** TASK OBJECTIVE **
Go through the entries below and print each one exactly.

┄┄┄┄┄┄┄┄┄┄┄┄┄┄┄┄┄┄┄┄

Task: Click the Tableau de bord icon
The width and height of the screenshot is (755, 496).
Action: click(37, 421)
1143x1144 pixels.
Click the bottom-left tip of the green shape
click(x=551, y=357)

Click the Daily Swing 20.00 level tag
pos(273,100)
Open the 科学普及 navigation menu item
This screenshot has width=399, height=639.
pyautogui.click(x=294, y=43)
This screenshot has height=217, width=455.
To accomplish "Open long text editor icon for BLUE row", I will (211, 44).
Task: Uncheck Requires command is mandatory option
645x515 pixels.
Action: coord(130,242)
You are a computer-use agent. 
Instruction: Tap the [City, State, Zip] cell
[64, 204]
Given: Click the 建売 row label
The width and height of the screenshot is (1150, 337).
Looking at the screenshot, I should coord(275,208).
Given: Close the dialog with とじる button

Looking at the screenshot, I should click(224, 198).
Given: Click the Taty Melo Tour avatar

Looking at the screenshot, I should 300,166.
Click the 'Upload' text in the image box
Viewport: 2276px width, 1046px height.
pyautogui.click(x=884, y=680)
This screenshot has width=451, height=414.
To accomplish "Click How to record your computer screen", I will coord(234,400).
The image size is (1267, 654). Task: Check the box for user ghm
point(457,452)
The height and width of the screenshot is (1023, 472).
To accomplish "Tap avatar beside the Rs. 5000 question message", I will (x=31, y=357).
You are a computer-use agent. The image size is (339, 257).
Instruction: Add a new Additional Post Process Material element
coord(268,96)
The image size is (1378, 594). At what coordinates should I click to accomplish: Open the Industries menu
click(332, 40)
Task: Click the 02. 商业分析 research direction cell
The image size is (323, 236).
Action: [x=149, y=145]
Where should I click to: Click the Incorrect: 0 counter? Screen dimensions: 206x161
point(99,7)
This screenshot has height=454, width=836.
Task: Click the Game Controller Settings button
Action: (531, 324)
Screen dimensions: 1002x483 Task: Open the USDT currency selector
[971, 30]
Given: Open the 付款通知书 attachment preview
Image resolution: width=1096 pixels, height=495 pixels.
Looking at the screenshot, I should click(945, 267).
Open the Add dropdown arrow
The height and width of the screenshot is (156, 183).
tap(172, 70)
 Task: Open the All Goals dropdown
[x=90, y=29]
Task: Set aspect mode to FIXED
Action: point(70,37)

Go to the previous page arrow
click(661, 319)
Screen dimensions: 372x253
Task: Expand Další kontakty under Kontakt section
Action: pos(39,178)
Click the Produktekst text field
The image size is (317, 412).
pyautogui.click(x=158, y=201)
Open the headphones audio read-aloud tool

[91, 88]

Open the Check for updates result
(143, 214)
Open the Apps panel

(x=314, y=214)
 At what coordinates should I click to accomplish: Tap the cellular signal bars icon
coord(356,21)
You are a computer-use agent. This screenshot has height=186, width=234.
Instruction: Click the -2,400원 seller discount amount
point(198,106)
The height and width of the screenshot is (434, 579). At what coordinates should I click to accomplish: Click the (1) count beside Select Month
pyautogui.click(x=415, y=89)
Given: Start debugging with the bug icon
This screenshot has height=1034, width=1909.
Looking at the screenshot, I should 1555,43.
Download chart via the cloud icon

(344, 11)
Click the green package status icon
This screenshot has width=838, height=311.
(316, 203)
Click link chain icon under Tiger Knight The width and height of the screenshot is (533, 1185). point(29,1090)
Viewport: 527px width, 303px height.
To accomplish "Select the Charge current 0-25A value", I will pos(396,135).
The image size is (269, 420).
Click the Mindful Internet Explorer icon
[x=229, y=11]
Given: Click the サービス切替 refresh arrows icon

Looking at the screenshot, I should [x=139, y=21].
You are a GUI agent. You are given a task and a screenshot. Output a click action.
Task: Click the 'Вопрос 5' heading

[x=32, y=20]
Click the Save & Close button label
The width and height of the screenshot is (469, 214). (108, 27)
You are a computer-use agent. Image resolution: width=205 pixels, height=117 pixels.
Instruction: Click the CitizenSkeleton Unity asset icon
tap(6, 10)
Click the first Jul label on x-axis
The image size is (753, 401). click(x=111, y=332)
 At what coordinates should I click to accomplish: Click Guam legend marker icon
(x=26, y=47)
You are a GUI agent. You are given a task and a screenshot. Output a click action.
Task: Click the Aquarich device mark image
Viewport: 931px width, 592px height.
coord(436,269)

┄┄┄┄┄┄┄┄┄┄┄┄┄┄┄┄┄┄┄┄

** WORKED SOLUTION **
Task: Click the Tableau de bord icon
The width and height of the screenshot is (755, 496).
Action: click(37, 421)
1143x1144 pixels.
Click the bottom-left tip of the green shape
click(x=551, y=357)

Click the Daily Swing 20.00 level tag
pos(273,100)
Open the 科学普及 navigation menu item
This screenshot has width=399, height=639.
pyautogui.click(x=294, y=43)
This screenshot has height=217, width=455.
To accomplish "Open long text editor icon for BLUE row", I will (211, 44).
Task: Uncheck Requires command is mandatory option
645x515 pixels.
Action: coord(130,242)
You are a computer-use agent. 
Instruction: Tap the [City, State, Zip] cell
[64, 204]
Given: Click the 建売 row label
The width and height of the screenshot is (1150, 337).
Looking at the screenshot, I should coord(275,208).
Given: Close the dialog with とじる button

Looking at the screenshot, I should click(224, 198).
Given: Click the Taty Melo Tour avatar

Looking at the screenshot, I should 300,166.
Click the 'Upload' text in the image box
Viewport: 2276px width, 1046px height.
pyautogui.click(x=884, y=680)
This screenshot has width=451, height=414.
To accomplish "Click How to record your computer screen", I will coord(234,400).
The image size is (1267, 654). Task: Check the box for user ghm
point(457,452)
The height and width of the screenshot is (1023, 472).
To accomplish "Tap avatar beside the Rs. 5000 question message", I will (x=31, y=357).
You are a computer-use agent. The image size is (339, 257).
Instruction: Add a new Additional Post Process Material element
coord(268,96)
The image size is (1378, 594). At what coordinates should I click to accomplish: Open the Industries menu
click(332, 40)
Task: Click the 02. 商业分析 research direction cell
The image size is (323, 236).
Action: [x=149, y=145]
Where should I click to: Click the Incorrect: 0 counter? Screen dimensions: 206x161
point(99,7)
This screenshot has height=454, width=836.
Task: Click the Game Controller Settings button
Action: (531, 324)
Screen dimensions: 1002x483 Task: Open the USDT currency selector
[971, 30]
Given: Open the 付款通知书 attachment preview
Image resolution: width=1096 pixels, height=495 pixels.
Looking at the screenshot, I should click(945, 267).
Open the Add dropdown arrow
The height and width of the screenshot is (156, 183).
tap(172, 70)
 Task: Open the All Goals dropdown
[x=90, y=29]
Task: Set aspect mode to FIXED
Action: point(70,37)

Go to the previous page arrow
click(661, 319)
Screen dimensions: 372x253
Task: Expand Další kontakty under Kontakt section
Action: pos(39,178)
Click the Produktekst text field
The image size is (317, 412).
pyautogui.click(x=158, y=201)
Open the headphones audio read-aloud tool

[91, 88]

Open the Check for updates result
(143, 214)
Open the Apps panel

(x=314, y=214)
 At what coordinates should I click to accomplish: Tap the cellular signal bars icon
coord(356,21)
You are a computer-use agent. This screenshot has height=186, width=234.
Instruction: Click the -2,400원 seller discount amount
point(198,106)
The height and width of the screenshot is (434, 579). At what coordinates should I click to accomplish: Click the (1) count beside Select Month
pyautogui.click(x=415, y=89)
Given: Start debugging with the bug icon
This screenshot has height=1034, width=1909.
Looking at the screenshot, I should 1555,43.
Download chart via the cloud icon

(344, 11)
Click the green package status icon
This screenshot has width=838, height=311.
(316, 203)
Click link chain icon under Tiger Knight The width and height of the screenshot is (533, 1185). point(29,1090)
Viewport: 527px width, 303px height.
To accomplish "Select the Charge current 0-25A value", I will pos(396,135).
The image size is (269, 420).
Click the Mindful Internet Explorer icon
[x=229, y=11]
Given: Click the サービス切替 refresh arrows icon

Looking at the screenshot, I should [x=139, y=21].
You are a GUI agent. You are given a task and a screenshot. Output a click action.
Task: Click the 'Вопрос 5' heading

[x=32, y=20]
Click the Save & Close button label
The width and height of the screenshot is (469, 214). (108, 27)
You are a computer-use agent. Image resolution: width=205 pixels, height=117 pixels.
Instruction: Click the CitizenSkeleton Unity asset icon
tap(6, 10)
Click the first Jul label on x-axis
The image size is (753, 401). click(x=111, y=332)
 At what coordinates should I click to accomplish: Click Guam legend marker icon
(x=26, y=47)
You are a GUI agent. You are given a task and a screenshot. Output a click action.
Task: Click the Aquarich device mark image
Viewport: 931px width, 592px height.
coord(436,269)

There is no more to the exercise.